Program Leader: Joseph V. Bonventre, MD, PhD

The HSCI Kidney Program's central goal is to advance therapies for kidney disease by combining principles of stem cell and developmental biology with an understanding of injury and repair mechanisms. Nephrons, which are the key functional units of the kidney, consist of a filtering unit, the glomerulus, and a complex tubule responsible for filtering the blood. The small tubules collect the filtrate and process it before passing it on to ducts leading to the bladder. If tubules are damaged they can be repaired, but if the damage is severe enough the nephron may be destroyed and the ability of the kidney to function is impaired. Consequently, the team has identified the tubule cells in the kidney nephron as its focus, with a special emphasis on the "proximal tubule cells," which comprise a large part of the nephron.

To watch a video of this program, click here.

Understanding Repair Mechanisms

Many theories exist on kidney repair. However, a recent study by HSCI Affiliated Faculty member Benjamin Humphreys, MD, PhD, HSCI Executive Committee member Andrew McMahon, PhD, and Joseph Bonventre, MD, PhD, head of the HSCI Kidney Disease Program, and their team went a long way toward elucidating how the tubules repair themselves. By tagging the mature epithelial cells that form the tubule walls with a fluorescent protein, the team was able to demonstrate that the replacement cells after injury are coming from the epithelium itself rather than from circulating stem cells that enter the kidney or from local tissue-specific stem cells in the tissue between the tubules. Cells that derive from the bone marrow and enter the kidney after injury might not be sitting on the sidelines, however. Other evidence suggests that they may be offering some assistance in stimulating the epithelial cells to multiply.

Multiple Skill Sets Applied to Multiple Animal Models

This past year, one of the most striking advances in the HSCI Kidney Program has been the solidification of interactions between investigators in traditionally separate specialties, including high-level cell and molecular biology of the kidney, pathophysiology of kidney disease, and developmental biology. The program's researchers have approached fundamental problems with a clinical perspective and both short-term and long-term goals of therapeutic applicability in patients.

Collaboration among HSCI researchers has led to sharing expertise and findings from different model organisms and technologies. In zebrafish, new advances have been made in identifying the various segments of the tubular structure. Because Polycystic Kidney Disease (PKD) is the most common genetic kidney disease and accounts for 10% of all people on dialysis, the team is in the process of creating a PKD-specific iPS cell line. Development of this and additional disease-specific cell lines will enable superior modeling of the disease in vitro, leading to a better understanding of disease and ultimately screens for the identification of new treatments.

In Vitro Kidney Cells

Another important use of kidney cells grown in the laboratory is to screen drugs for potential toxicity before they are introduced into animals or humans. There is no good model for in vitro kidney toxicity screening today because the cells tend to lose their differentiated state and become less "kidney-like" or less "epithelial-like" outside the body. Understanding how to drive an epithelial cell back toward the differentiated state it normally possesses inside the body will enable the development of more accurate preclinical toxicity testing systems. The group's strategy builds on the work of other HSCI researchers that have found that a cell's identity may be governed by only two or three master transcription factors. By "reprogramming" cells using these key proteins, a cell's identity can be changed fundamentally.
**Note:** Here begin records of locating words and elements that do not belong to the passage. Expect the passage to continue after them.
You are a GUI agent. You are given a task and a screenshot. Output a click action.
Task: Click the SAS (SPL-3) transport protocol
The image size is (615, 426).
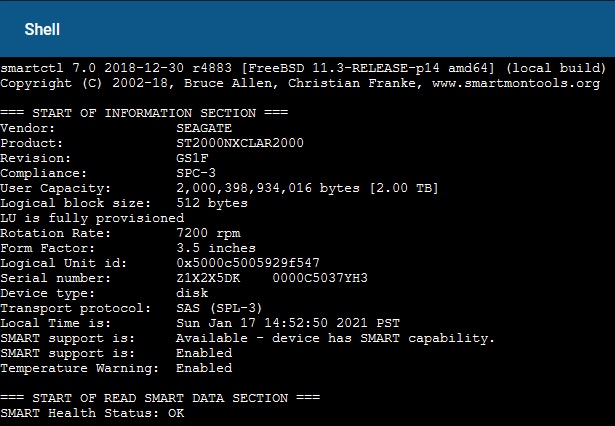click(x=219, y=308)
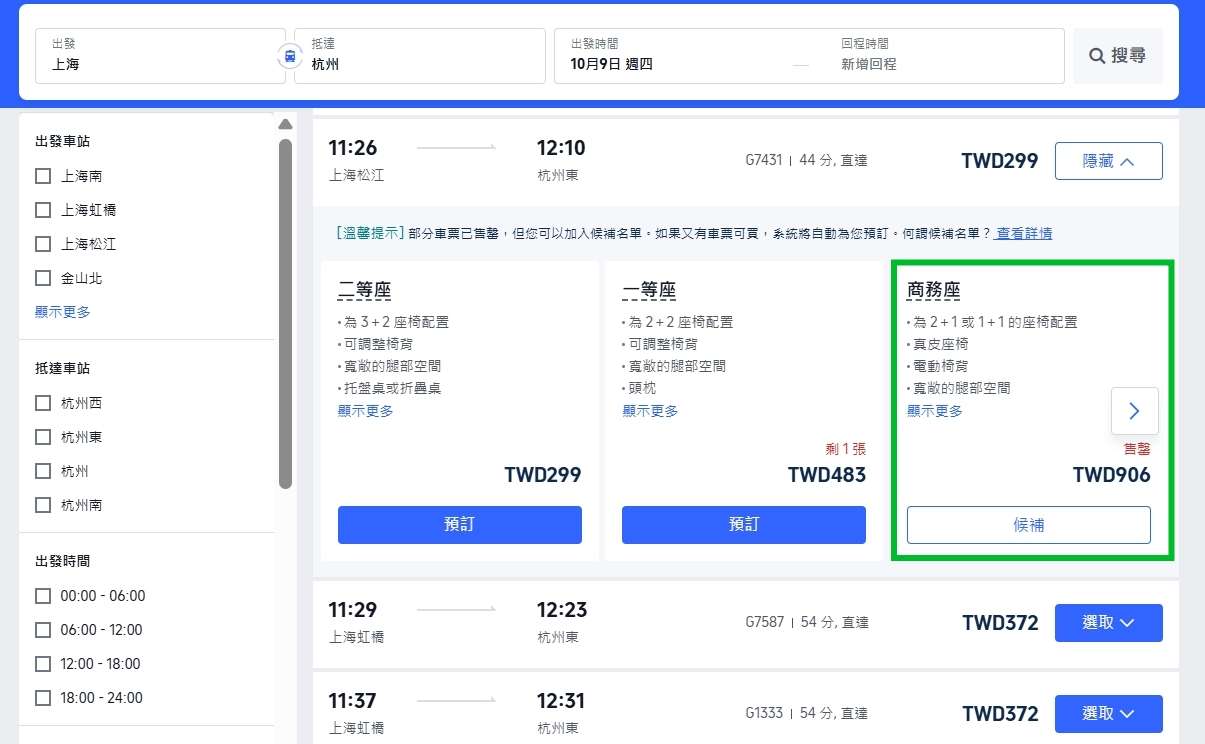
Task: Click the magnifier search button
Action: tap(1117, 56)
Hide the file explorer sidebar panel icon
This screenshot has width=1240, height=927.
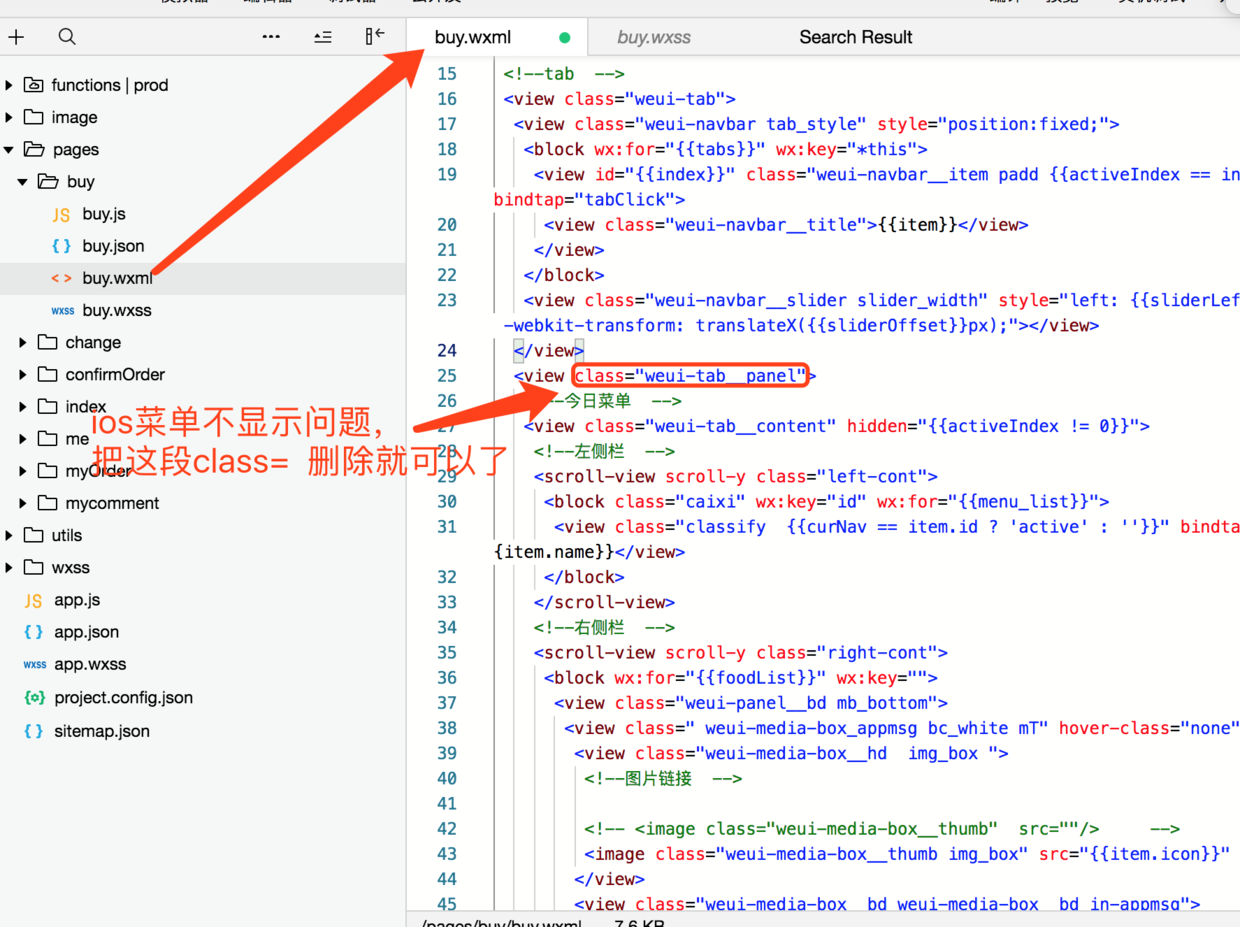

"We will also be working with Lee Rubin's group at the HSCI Therapeutic Screening Center to help us screen for molecules that modulate the differentiation state of cultured epithelial cells. If we can do that, we can use them for toxicology and for more sophisticated kidney assist devices," Bonventre said. Taking this technology back inside the body, one might even use the differentiated cells to create artificial tubules and nephrons with the help of bioengineered materials—completing the regeneration that the kidney is unable to do on its own.